In WP4, our multimodal target prediction framework integrating functional and molecular profiling embedded with priors (protein protein interaction networks, clinical landscape) generated disease contextualised target hypotheses. A focused validation screen was executed to test top predictions functionally and molecularly, including identification of disease fingerprint-reverting compounds not represented in the current standard of care. A set of receptor antagonists were identified as a disease fingerprint-reverting compound with a partially explored target space and was selected for deeper investigation. Results from the target discovery workflow were presented at the AAI 2025 symposium (Boudesco et al., 2026) and form the basis for continued target and I&I drug discovery.
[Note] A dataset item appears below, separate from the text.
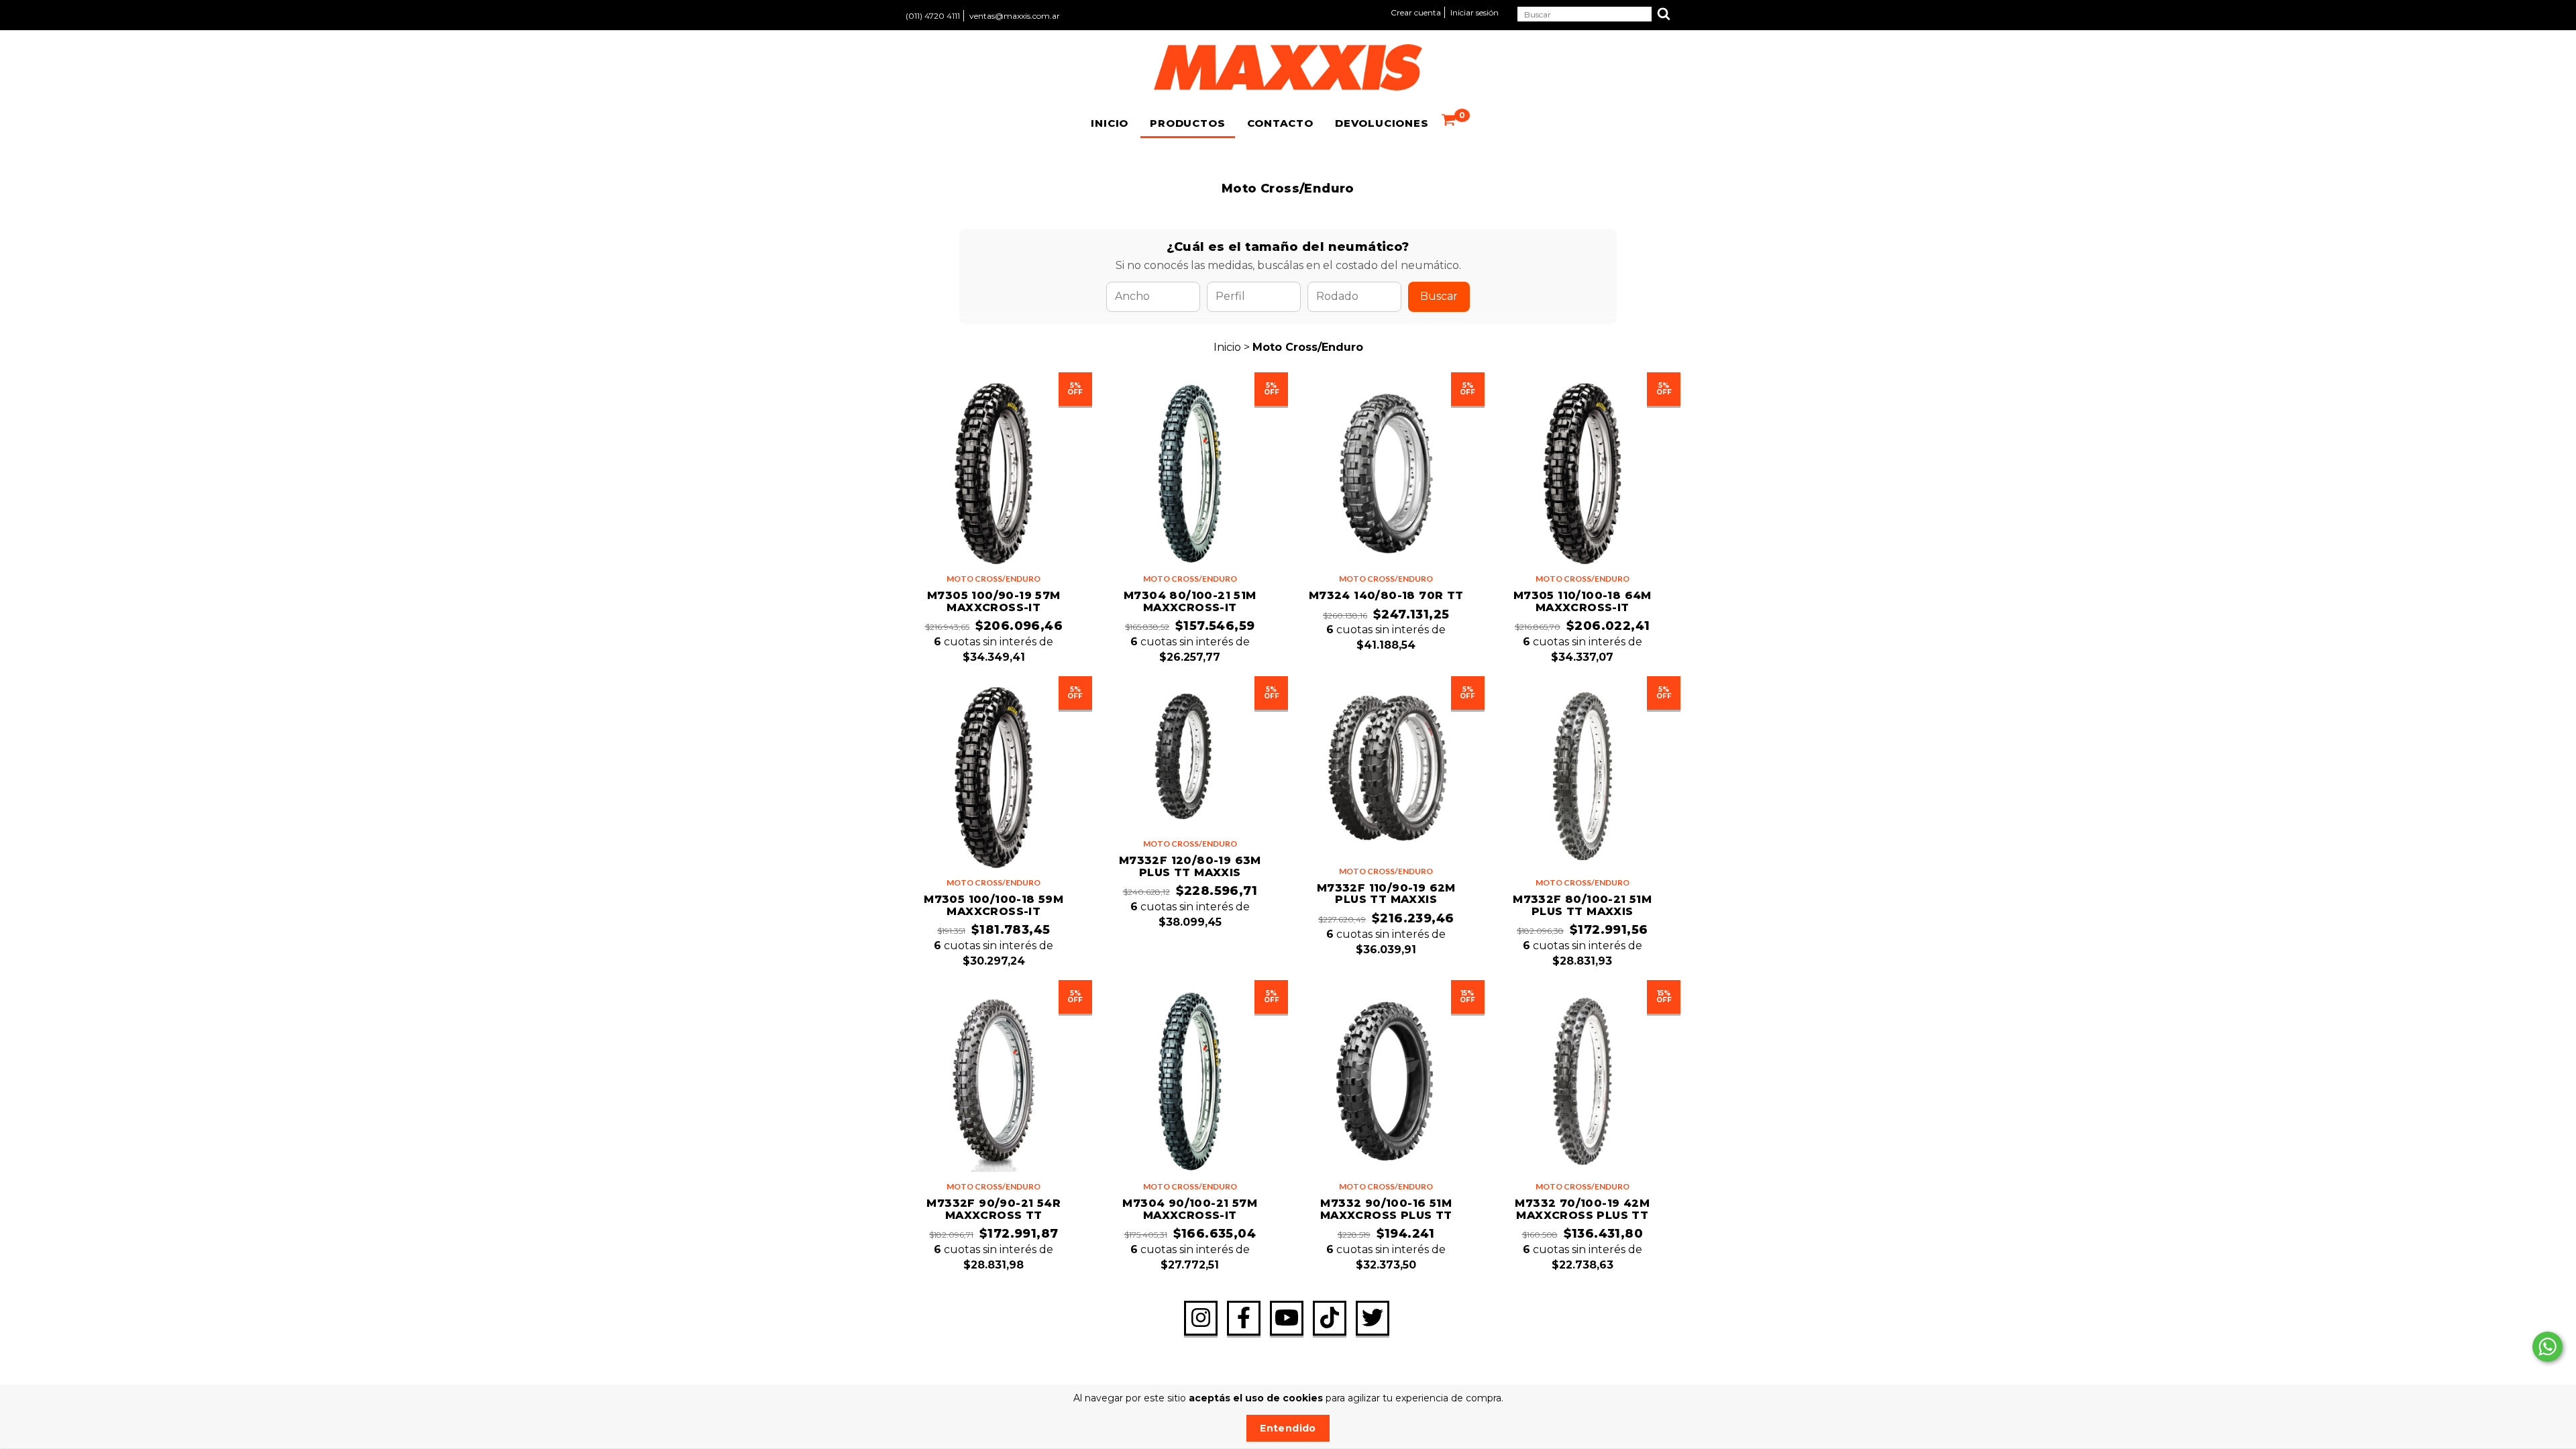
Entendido (1288, 1428)
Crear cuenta (1416, 12)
Collectively, the project delivered a validated, multi-modal, lab-in-the-loop discovery platform for immune-mediated inflammatory diseases, with first novel target candidates identified and biologically contextualised in clinically realistic patient models. Building on these results, Graph Therapeutics is actively pursuing follow-on funding to advance the platform from TRL4 to TRL5 and beyond, transitioning from industrial research into experimental development with deeper target validation and expanded indication coverage. In parallel, the validated target data package and mechanistic characterisation of lead candidates provide a foundation for early engagement with pharmaceutical partners, with the goal of establishing collaborative discovery or licensing arrangements in RA and associated indications.